Obama: Electoral Mandate? Maybe. Situational Mandate? Yes.

So does Todd's man-crush have a man-date? Not according to Professor Schaff:

Another constraint on Obama is that he cannot really claim a mandate. First, winning 53 percent of the popular vote is not exactly a landslide. Also, those who voted for him did so for differing reasons. Some voted for him because of his Iraq policy. For some it was the financial meltdown. Some people had a nebulous desire for “change” that had no policy content. Some Obama voters, in fact, didn't really vote for Obama at all as much as against George Bush and the Republicans [Jon Schaff, "Constraints on President Obama," South Dakota Politics, 2008.11.25].

Just for fun, let's take a trip in the Internet Wayback Machine, to a Nov. 23, 2004 post from SDP founder Jason Van Beek, who cited the following from Lyn Nofziger:

In reality, the president can thank Republican gains in the Senate and House for giving credibility to his claims of a mandate. The defeat of the Senate minority leader, Tom Daschle of South Dakota, was, next to Mr. Bush's own win, the Republicans' most significant victory.

The GOP gained four Senate seats in 2004. So far in 2008, Dems have gained seven.

In fairness, Nofziger's own thesis was that claims of a Bush mandate in 2004 were hot air. Obama won bigger than Bush by most counts (exception: Bush 2004 pulled 31 states; Obama 2008 pulled 28 plus DC), but do we call it a mandate? Washington Post's Chris Cillizza says you betcha... but what does Chris Cillizza know—he thought Badlands Blue was South Dakota's best political blog. (Chris—get out and read more!)

Maybe the mandate is defined not so much by the vote total as by the situation. In 2004, Bush claimed a mandate, but neither he nor the rest of the country seemed to know what to do with it. In 2008, everybody's attention is focused squarely on one overarching issue: keeping Mundt in Madison—oops! I mean, fixing the economy. Obama and everybody else knows exactly what he needs to be doing on Day 1; heck, he's already doing in on Day T-minus 55.

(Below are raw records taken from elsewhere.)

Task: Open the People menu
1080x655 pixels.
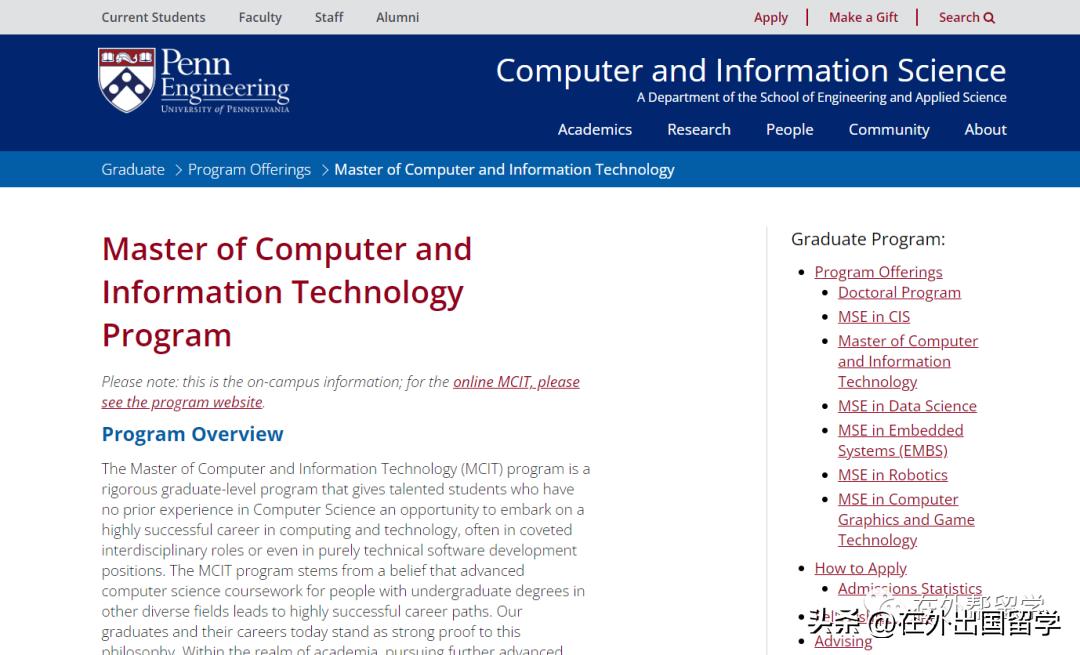Action: [x=789, y=129]
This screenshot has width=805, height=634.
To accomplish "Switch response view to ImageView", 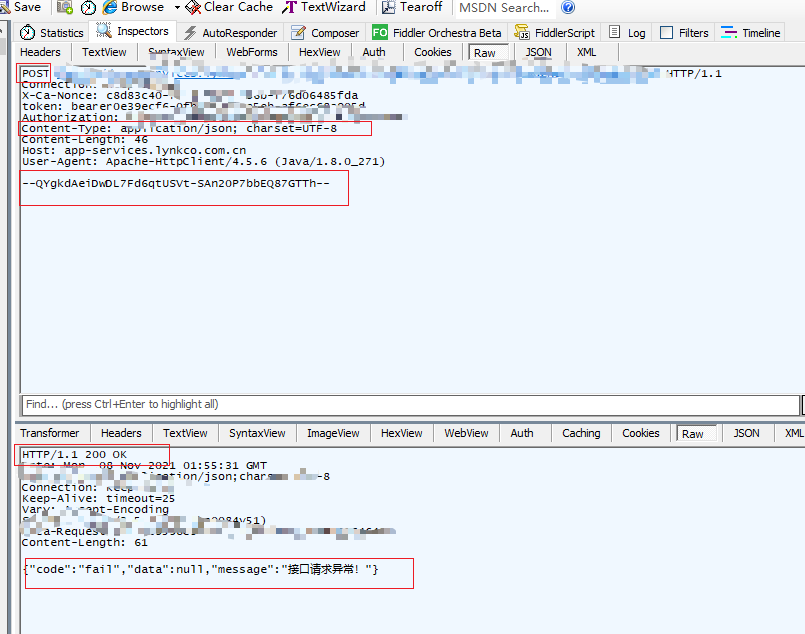I will coord(333,433).
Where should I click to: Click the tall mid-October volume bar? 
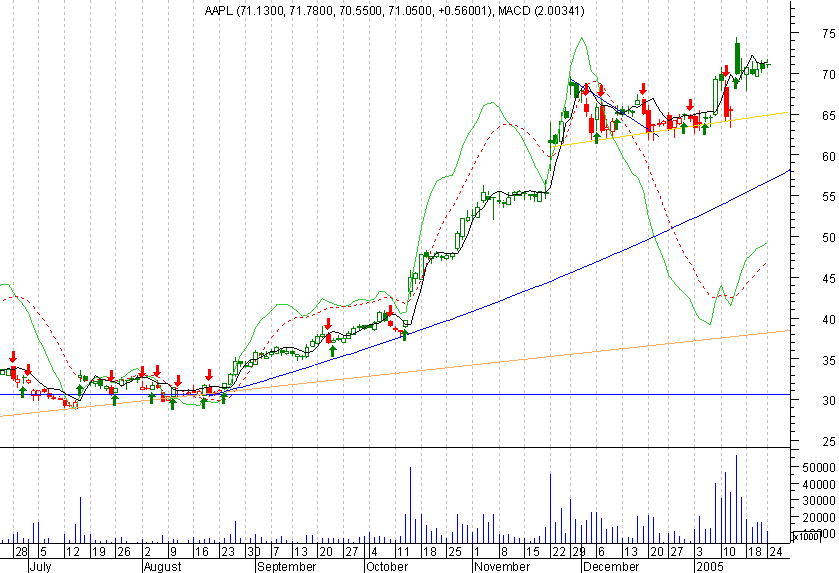pyautogui.click(x=410, y=505)
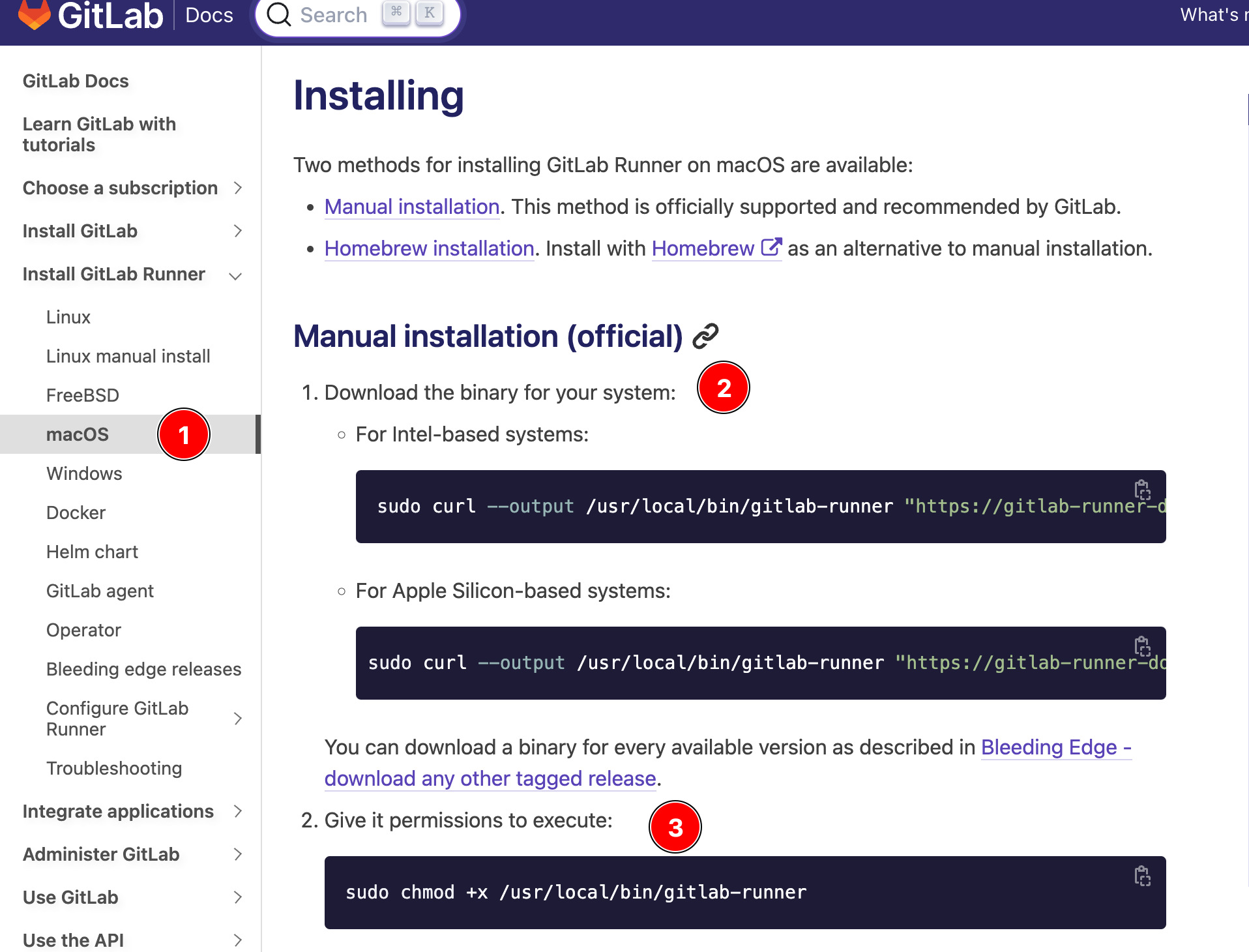Expand the Administer GitLab section
1249x952 pixels.
pyautogui.click(x=238, y=854)
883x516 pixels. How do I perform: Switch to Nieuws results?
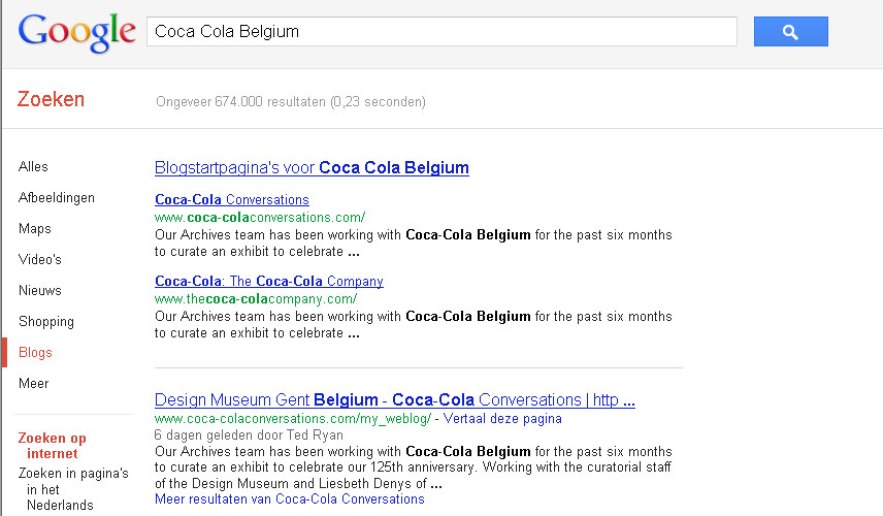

Even lots of folks who didn't vote for Obama want him to do something about this economy. Even if Obama's specific policy responses won't win everyone's support, that almost universal desire for action and solutions constitutes the closest thing to a mandate we've had since 1980.

1 comment:

  1. He didn't get a mandate with only 53% of the vote. That means 47 of every 100 people did NOT vote for him. Of course, we all hope that he will get the economy going again. After all, he is now the only option we have. How he does it will be the question. Just because all want him to improve the economy does not equal a mandate on agreement on how to proceed.